(Supplied records Opens)

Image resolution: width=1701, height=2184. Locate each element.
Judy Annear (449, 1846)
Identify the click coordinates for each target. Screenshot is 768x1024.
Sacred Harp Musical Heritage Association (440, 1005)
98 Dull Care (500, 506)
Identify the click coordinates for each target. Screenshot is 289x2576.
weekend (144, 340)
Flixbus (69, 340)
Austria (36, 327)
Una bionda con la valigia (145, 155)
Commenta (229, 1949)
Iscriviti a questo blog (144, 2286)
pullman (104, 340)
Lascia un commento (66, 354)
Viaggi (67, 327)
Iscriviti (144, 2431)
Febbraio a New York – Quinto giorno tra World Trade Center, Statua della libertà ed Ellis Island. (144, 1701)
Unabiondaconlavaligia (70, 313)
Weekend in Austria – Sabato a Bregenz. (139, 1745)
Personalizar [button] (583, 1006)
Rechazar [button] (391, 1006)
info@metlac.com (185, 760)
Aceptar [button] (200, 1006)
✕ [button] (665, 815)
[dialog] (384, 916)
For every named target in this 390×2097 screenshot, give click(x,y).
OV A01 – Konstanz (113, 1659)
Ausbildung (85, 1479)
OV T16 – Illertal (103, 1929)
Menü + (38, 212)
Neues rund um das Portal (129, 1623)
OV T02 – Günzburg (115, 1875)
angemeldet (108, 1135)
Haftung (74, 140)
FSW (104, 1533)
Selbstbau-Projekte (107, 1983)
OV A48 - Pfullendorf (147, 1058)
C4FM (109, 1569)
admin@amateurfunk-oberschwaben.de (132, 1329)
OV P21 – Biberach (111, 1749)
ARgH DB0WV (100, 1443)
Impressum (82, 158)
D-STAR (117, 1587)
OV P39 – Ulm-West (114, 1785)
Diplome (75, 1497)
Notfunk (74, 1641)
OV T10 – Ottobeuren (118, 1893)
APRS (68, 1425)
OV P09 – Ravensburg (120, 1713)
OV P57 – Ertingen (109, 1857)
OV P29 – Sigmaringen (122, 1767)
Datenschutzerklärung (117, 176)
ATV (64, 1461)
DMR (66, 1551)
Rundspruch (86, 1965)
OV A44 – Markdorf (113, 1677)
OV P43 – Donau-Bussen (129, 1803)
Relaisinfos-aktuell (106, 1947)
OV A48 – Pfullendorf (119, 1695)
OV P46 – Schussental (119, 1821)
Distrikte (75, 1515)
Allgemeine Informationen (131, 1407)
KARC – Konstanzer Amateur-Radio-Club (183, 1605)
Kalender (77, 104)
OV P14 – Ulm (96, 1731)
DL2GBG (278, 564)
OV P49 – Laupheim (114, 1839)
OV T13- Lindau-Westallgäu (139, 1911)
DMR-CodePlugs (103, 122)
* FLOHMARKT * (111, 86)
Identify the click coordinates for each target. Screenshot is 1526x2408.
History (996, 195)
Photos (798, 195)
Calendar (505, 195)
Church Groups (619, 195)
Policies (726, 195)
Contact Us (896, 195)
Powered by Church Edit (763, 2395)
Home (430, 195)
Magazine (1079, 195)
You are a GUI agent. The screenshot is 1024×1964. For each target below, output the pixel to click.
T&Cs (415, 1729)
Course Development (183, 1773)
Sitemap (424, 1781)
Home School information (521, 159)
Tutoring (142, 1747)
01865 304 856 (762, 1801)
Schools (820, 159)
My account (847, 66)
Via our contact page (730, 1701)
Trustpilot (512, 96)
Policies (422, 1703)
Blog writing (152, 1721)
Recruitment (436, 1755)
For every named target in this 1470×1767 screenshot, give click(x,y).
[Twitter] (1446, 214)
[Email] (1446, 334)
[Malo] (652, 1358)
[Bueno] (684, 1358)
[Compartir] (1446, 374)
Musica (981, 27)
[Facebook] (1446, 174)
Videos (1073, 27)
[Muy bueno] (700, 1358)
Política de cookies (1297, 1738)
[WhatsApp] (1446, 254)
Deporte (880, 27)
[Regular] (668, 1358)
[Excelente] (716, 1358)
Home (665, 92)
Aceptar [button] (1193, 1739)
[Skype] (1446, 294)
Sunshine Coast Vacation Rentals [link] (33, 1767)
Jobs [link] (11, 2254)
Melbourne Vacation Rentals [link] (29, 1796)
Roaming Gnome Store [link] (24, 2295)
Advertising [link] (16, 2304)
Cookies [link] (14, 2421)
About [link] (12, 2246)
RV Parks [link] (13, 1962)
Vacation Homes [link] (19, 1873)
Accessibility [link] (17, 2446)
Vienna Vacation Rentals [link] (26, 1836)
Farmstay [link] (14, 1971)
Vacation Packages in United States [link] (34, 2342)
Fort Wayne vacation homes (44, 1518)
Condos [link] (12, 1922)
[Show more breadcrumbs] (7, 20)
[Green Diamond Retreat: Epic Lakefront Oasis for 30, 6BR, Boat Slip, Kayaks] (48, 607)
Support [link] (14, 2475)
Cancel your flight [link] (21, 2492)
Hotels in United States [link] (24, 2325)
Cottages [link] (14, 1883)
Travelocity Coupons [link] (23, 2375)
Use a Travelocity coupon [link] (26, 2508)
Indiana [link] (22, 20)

(Supplied records Closes)

| Exercise requirements |
Write out every entry again so that each line matches the original exactly.

| Output for this exercise |
Image resolution: width=1701, height=2184. Locate each element.
Judy Annear (449, 1846)
Identify the click coordinates for each target. Screenshot is 768x1024.
Sacred Harp Musical Heritage Association (440, 1005)
98 Dull Care (500, 506)
Identify the click coordinates for each target. Screenshot is 289x2576.
weekend (144, 340)
Flixbus (69, 340)
Austria (36, 327)
Una bionda con la valigia (145, 155)
Commenta (229, 1949)
Iscriviti a questo blog (144, 2286)
pullman (104, 340)
Lascia un commento (66, 354)
Viaggi (67, 327)
Iscriviti (144, 2431)
Febbraio a New York – Quinto giorno tra World Trade Center, Statua della libertà ed Ellis Island. (144, 1701)
Unabiondaconlavaligia (70, 313)
Weekend in Austria – Sabato a Bregenz. (139, 1745)
Personalizar [button] (583, 1006)
Rechazar [button] (391, 1006)
info@metlac.com (185, 760)
Aceptar [button] (200, 1006)
✕ [button] (665, 815)
[dialog] (384, 916)
For every named target in this 390×2097 screenshot, give click(x,y).
OV A01 – Konstanz (113, 1659)
Ausbildung (85, 1479)
OV T16 – Illertal (103, 1929)
Menü + (38, 212)
Neues rund um das Portal (129, 1623)
OV T02 – Günzburg (115, 1875)
angemeldet (108, 1135)
Haftung (74, 140)
FSW (104, 1533)
Selbstbau-Projekte (107, 1983)
OV A48 - Pfullendorf (147, 1058)
C4FM (109, 1569)
admin@amateurfunk-oberschwaben.de (132, 1329)
OV P21 – Biberach (111, 1749)
ARgH DB0WV (100, 1443)
Impressum (82, 158)
D-STAR (117, 1587)
OV P39 – Ulm-West (114, 1785)
Diplome (75, 1497)
Notfunk (74, 1641)
OV T10 – Ottobeuren (118, 1893)
APRS (68, 1425)
OV P09 – Ravensburg (120, 1713)
OV P57 – Ertingen (109, 1857)
OV P29 – Sigmaringen (122, 1767)
Datenschutzerklärung (117, 176)
ATV (64, 1461)
DMR (66, 1551)
Rundspruch (86, 1965)
OV A44 – Markdorf (113, 1677)
OV P43 – Donau-Bussen (129, 1803)
Relaisinfos-aktuell (106, 1947)
OV A48 – Pfullendorf (119, 1695)
OV P46 – Schussental (119, 1821)
Distrikte (75, 1515)
Allgemeine Informationen (131, 1407)
KARC – Konstanzer Amateur-Radio-Club (183, 1605)
Kalender (77, 104)
OV P14 – Ulm (96, 1731)
DL2GBG (278, 564)
OV P49 – Laupheim (114, 1839)
OV T13- Lindau-Westallgäu (139, 1911)
DMR-CodePlugs (103, 122)
* FLOHMARKT * (111, 86)
Identify the click coordinates for each target. Screenshot is 1526x2408.
History (996, 195)
Photos (798, 195)
Calendar (505, 195)
Church Groups (619, 195)
Policies (726, 195)
Contact Us (896, 195)
Powered by Church Edit (763, 2395)
Home (430, 195)
Magazine (1079, 195)
You are a GUI agent. The screenshot is 1024×1964. For each target below, output the pixel to click.
T&Cs (415, 1729)
Course Development (183, 1773)
Sitemap (424, 1781)
Home School information (521, 159)
Tutoring (142, 1747)
01865 304 856 (762, 1801)
Schools (820, 159)
My account (847, 66)
Via our contact page (730, 1701)
Trustpilot (512, 96)
Policies (422, 1703)
Blog writing (152, 1721)
Recruitment (436, 1755)
For every named target in this 1470×1767 screenshot, give click(x,y).
[Twitter] (1446, 214)
[Email] (1446, 334)
[Malo] (652, 1358)
[Bueno] (684, 1358)
[Compartir] (1446, 374)
Musica (981, 27)
[Facebook] (1446, 174)
Videos (1073, 27)
[Muy bueno] (700, 1358)
Política de cookies (1297, 1738)
[WhatsApp] (1446, 254)
Deporte (880, 27)
[Regular] (668, 1358)
[Excelente] (716, 1358)
Home (665, 92)
Aceptar [button] (1193, 1739)
[Skype] (1446, 294)
Sunshine Coast Vacation Rentals [link] (33, 1767)
Jobs [link] (11, 2254)
Melbourne Vacation Rentals [link] (29, 1796)
Roaming Gnome Store [link] (24, 2295)
Advertising [link] (16, 2304)
Cookies [link] (14, 2421)
About [link] (12, 2246)
RV Parks [link] (13, 1962)
Vacation Homes [link] (19, 1873)
Accessibility [link] (17, 2446)
Vienna Vacation Rentals [link] (26, 1836)
Farmstay [link] (14, 1971)
Vacation Packages in United States [link] (34, 2342)
Fort Wayne vacation homes (44, 1518)
Condos [link] (12, 1922)
[Show more breadcrumbs] (7, 20)
[Green Diamond Retreat: Epic Lakefront Oasis for 30, 6BR, Boat Slip, Kayaks] (48, 607)
Support [link] (14, 2475)
Cancel your flight [link] (21, 2492)
Hotels in United States [link] (24, 2325)
Cottages [link] (14, 1883)
Travelocity Coupons [link] (23, 2375)
Use a Travelocity coupon [link] (26, 2508)
Indiana [link] (22, 20)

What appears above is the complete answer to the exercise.